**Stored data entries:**
****
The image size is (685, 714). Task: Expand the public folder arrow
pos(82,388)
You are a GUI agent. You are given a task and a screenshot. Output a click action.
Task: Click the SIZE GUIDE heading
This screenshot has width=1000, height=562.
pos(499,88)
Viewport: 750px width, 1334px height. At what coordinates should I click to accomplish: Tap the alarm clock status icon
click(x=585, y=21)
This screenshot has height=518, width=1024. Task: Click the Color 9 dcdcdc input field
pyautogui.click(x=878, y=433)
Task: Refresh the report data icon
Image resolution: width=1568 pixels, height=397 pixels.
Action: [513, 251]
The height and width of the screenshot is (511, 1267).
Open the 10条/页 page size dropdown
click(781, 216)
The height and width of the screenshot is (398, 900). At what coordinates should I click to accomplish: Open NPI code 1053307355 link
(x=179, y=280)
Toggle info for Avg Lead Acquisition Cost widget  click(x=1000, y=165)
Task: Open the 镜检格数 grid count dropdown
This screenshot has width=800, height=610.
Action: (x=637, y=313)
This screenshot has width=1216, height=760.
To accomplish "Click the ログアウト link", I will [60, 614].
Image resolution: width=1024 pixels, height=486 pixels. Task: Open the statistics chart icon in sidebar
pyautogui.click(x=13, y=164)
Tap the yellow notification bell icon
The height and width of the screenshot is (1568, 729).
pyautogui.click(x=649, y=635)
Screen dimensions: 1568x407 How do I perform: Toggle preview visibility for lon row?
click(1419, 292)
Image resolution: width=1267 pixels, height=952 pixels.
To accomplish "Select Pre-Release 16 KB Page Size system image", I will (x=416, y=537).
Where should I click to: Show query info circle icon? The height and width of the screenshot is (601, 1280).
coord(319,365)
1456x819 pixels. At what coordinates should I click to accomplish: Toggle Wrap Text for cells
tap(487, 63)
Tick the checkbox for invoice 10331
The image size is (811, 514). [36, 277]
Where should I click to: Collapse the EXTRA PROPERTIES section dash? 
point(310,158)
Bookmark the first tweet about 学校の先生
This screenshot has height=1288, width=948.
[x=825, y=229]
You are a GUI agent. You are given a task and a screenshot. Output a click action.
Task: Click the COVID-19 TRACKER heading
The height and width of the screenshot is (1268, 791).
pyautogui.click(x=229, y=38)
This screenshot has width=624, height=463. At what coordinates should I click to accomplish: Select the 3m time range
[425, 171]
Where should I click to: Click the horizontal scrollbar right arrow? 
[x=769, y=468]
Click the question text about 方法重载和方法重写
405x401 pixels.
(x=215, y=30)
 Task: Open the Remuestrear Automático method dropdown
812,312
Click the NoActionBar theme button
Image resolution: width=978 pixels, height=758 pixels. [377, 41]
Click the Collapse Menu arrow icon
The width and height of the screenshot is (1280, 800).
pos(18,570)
****
**Task objective:** Every line from the one containing "405x401 pixels." through the last line of the entries should be output exactly; nothing else belongs in the reply.

**Exercise output:**
405x401 pixels.
(x=215, y=30)
 Task: Open the Remuestrear Automático method dropdown
812,312
Click the NoActionBar theme button
Image resolution: width=978 pixels, height=758 pixels. [377, 41]
Click the Collapse Menu arrow icon
The width and height of the screenshot is (1280, 800).
pos(18,570)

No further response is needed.